We have some flags in our Church. They are the Papal flag (also known as the Vatican flag), two American flags and the flag of the Knights of Columbus. The Knights of Columbus are a group of men that got together in response to the Catholic Irish persecutions about the turn of the century (1900). Irish Catholics were having a hard time finding jobs here in America. They left the persecutions in Ireland as they were denied the ability to purchase food there. At least they could eat if they could find work and get the food. There were many signs in windows at the time that read, “Irish Catholics need not apply,” meaning they would not get the job. Various organizations would work hard at making sure Catholics could not work. The only jobs that were available were jobs with high death rates. These jobs were particularly working on the high wires and police. Many Irish Catholics died hanging wires on the power lines. This is before the unions were established. So many men were dying, it is said that the life expectancy for Irish males was 35 years of age. So Father McGivney helped establish the Knights by offering fellowship and life insurance. The Knights promised to help each other’s families when the father died. They quickly grew because of the great need. God, country and family are their priorities, in that order. Today they have grown so much and offer so much more. They do a super amount of good with all the fundraising and offering events for the handicap, church and women’s health by offering ultra-sounds for other non-profit organizations. This group of faithful men do more than we can appreciate. This is their flag, and we are proud of what they have done for the community.

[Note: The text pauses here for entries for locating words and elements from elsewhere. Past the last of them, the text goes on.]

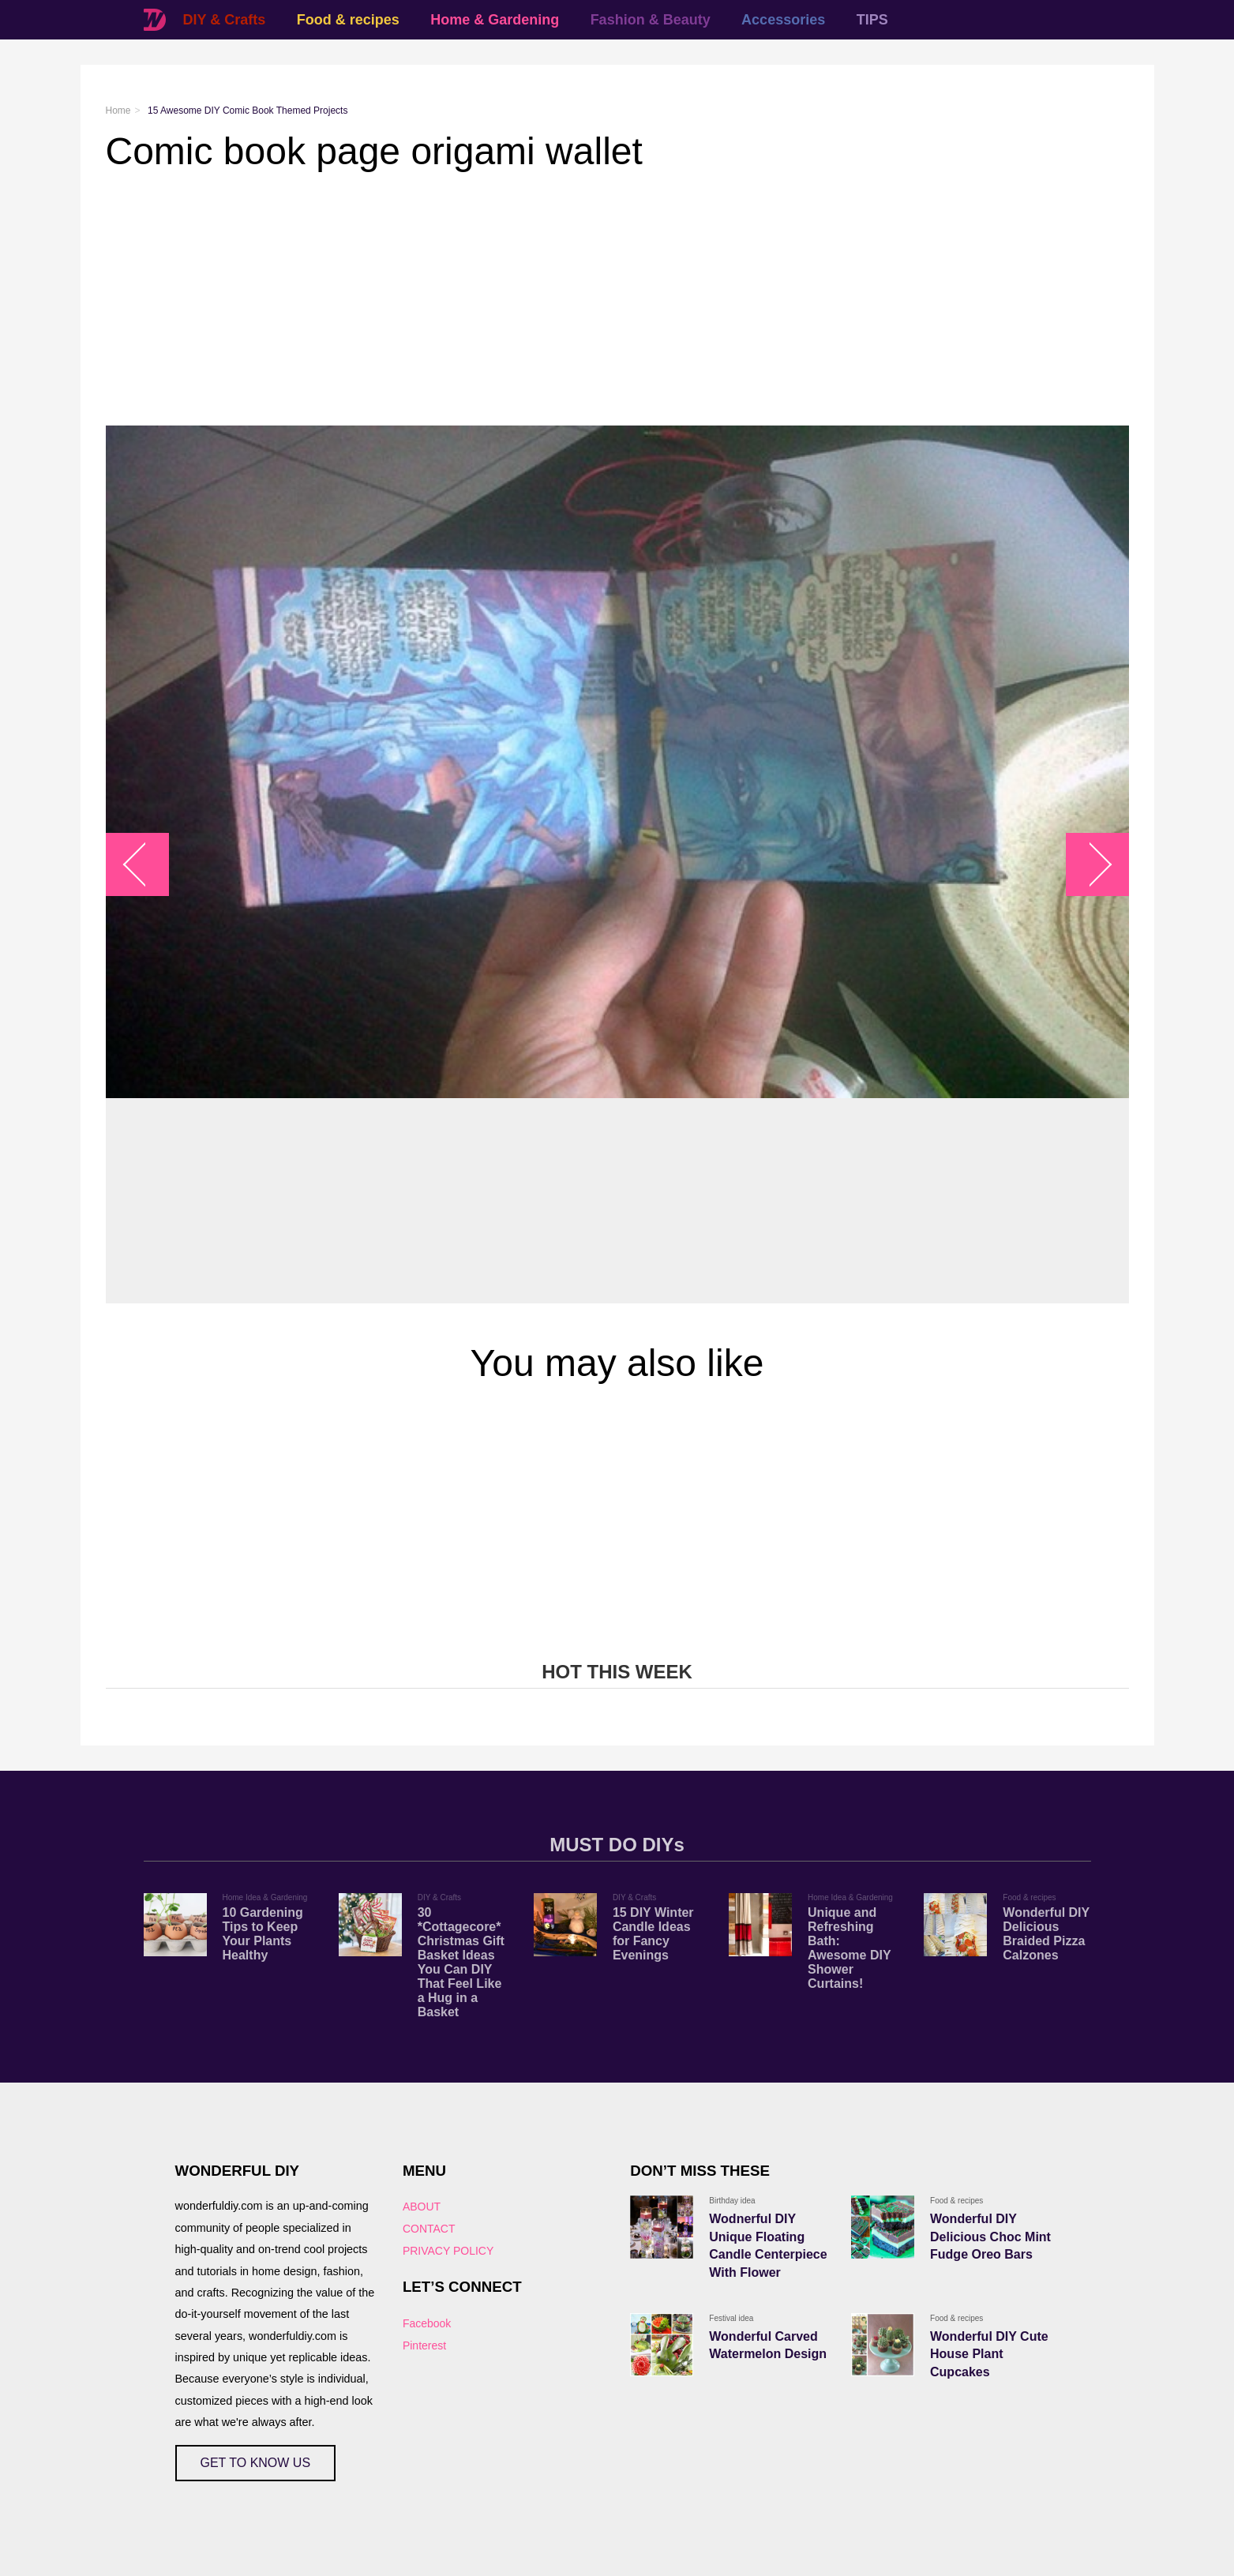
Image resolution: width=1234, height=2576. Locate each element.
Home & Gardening (494, 20)
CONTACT (429, 2228)
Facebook (427, 2323)
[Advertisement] (579, 299)
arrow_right (1089, 864)
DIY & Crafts (224, 20)
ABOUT (422, 2206)
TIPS (872, 20)
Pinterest (424, 2345)
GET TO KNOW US (256, 2462)
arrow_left (144, 864)
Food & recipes (348, 20)
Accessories (783, 20)
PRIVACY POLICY (448, 2250)
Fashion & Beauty (651, 20)
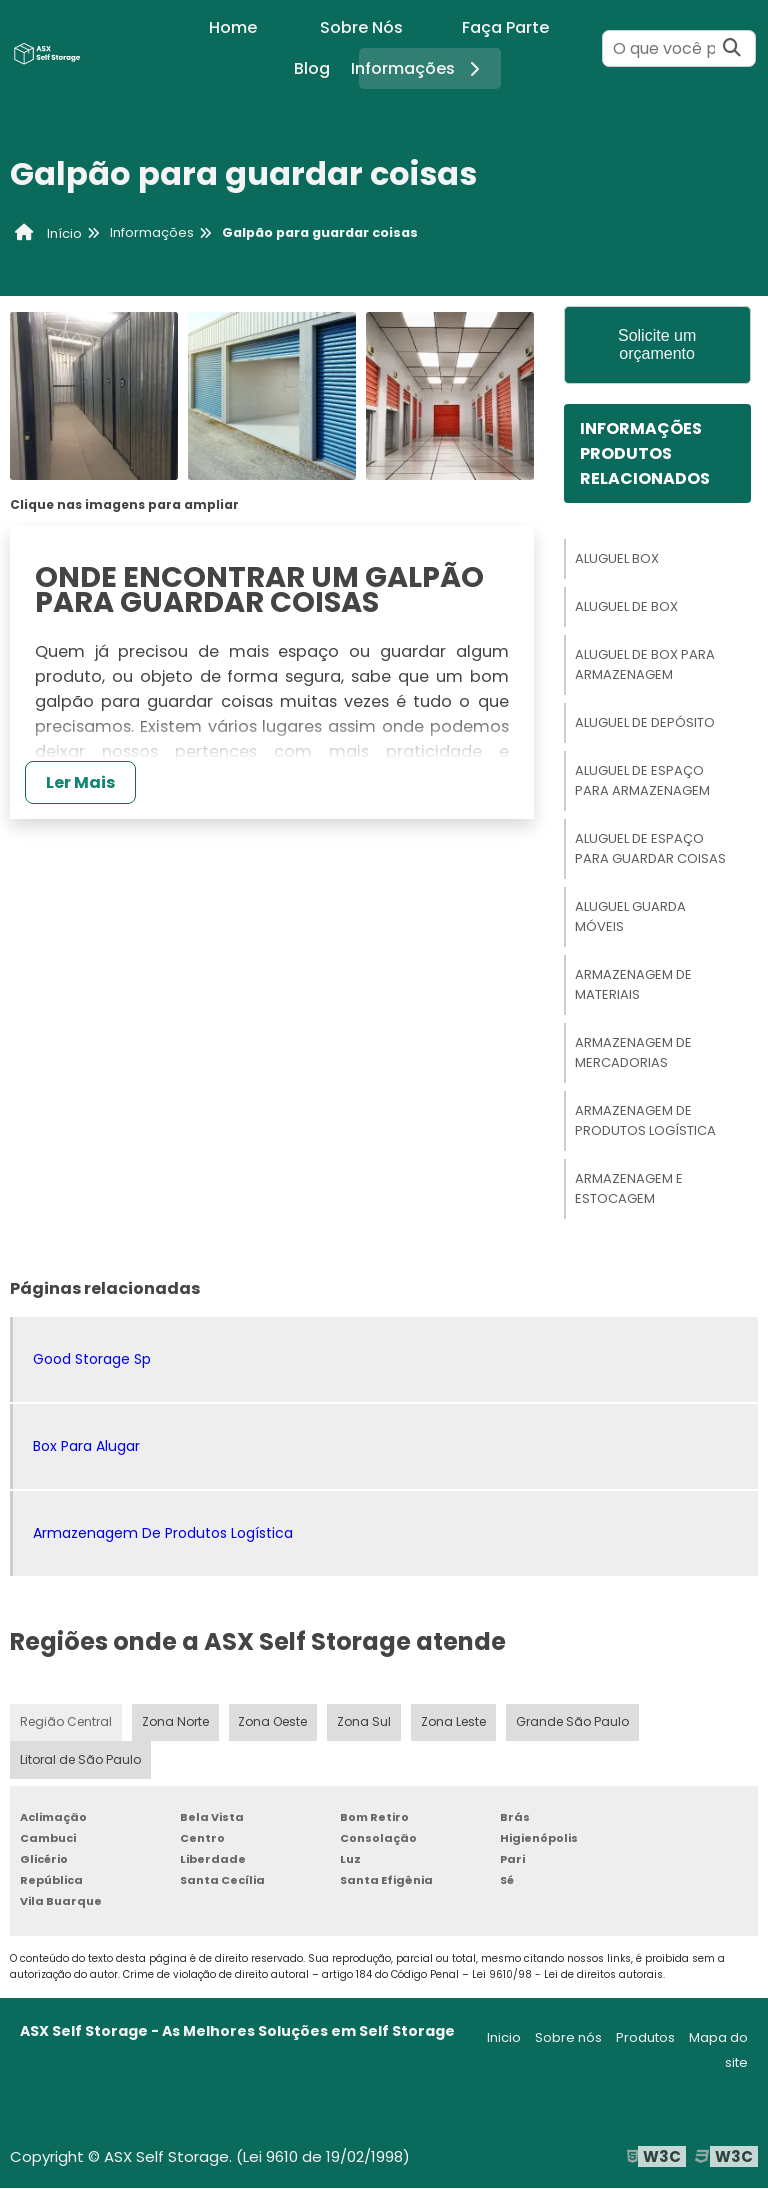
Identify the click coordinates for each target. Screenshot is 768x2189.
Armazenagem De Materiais (633, 984)
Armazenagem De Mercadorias (633, 1052)
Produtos (645, 2038)
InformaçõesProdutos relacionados (645, 453)
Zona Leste (453, 1722)
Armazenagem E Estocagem (629, 1188)
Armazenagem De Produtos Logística (645, 1120)
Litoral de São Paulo (80, 1760)
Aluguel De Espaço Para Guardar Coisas (650, 848)
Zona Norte (175, 1722)
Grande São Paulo (572, 1722)
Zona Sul (364, 1722)
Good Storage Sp (92, 1359)
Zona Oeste (272, 1722)
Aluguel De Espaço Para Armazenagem (642, 780)
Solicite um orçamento (657, 344)
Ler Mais (80, 782)
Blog (312, 68)
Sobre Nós (361, 27)
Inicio (504, 2038)
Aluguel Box (617, 558)
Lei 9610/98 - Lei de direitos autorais (567, 1975)
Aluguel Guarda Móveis (630, 916)
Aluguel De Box (626, 606)
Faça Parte (505, 27)
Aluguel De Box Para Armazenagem (645, 664)
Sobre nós (568, 2038)
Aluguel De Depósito (645, 722)
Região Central (66, 1722)
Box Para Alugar (86, 1446)
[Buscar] (732, 48)
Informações (422, 68)
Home (233, 27)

We have two American flags, on at the entrance and one in the sanctuary. To say the least, the Knights are big on patriotism. Both these flags are due to the Knights. Most people can look up what the meaning of everything is on the flag and its deep roots in our culture. In short, the red reminds us of the blood that was spilt for our freedom from the Revolutionary war to today. It is a great price and should remind us of the blood of Jesus that was spilt on the cross for us. The white should remind us of purity and innocence. To be a great nation, sin must be avoided and virtue encouraged, putting God above all. The blue represents vigilance, perseverance and justice. As a nation, we must be vigilant and persevere in Justice, not for self-gain. These things must be maintained in order for the American dream to continue and society to grow and be good. All of these ideals come from the teachings of Our Lord Jesus the Christ. As citizens, we need to guard these virtues or this republic can fall to the slavery of sin and death.
That is why we need to acknowledge something greater than the state. The papal flag reminds us of more than the fact we have a pope. This flag does not change with each pope. It is the office of Peter and the apostolic teachings that we have with it. Faith is the highest form of citizenship. It makes us better people. When Jesus died on the cross for us, He not only saved us, but gave us an example. The good works of Jesus is now at work in us. This flag also should remind us that we have another citizenship; in heaven. As great as our country is, how much greater is heaven. But only through the grace of God can we get there. Humanity cannot save itself. Thank God that He is so kind to us! Thank God He gave us a Church, a community of believers to help us trudge our way to that happy destiny. With the graces of the Sacraments, sacramentals, our Blessed Mother and the whole heavenly host in the power of the cross we can get there.
Notice on top of each flag is a cross donated by the Knights of Columbus. May the cross of our Lord Jesus Christ be our guiding light.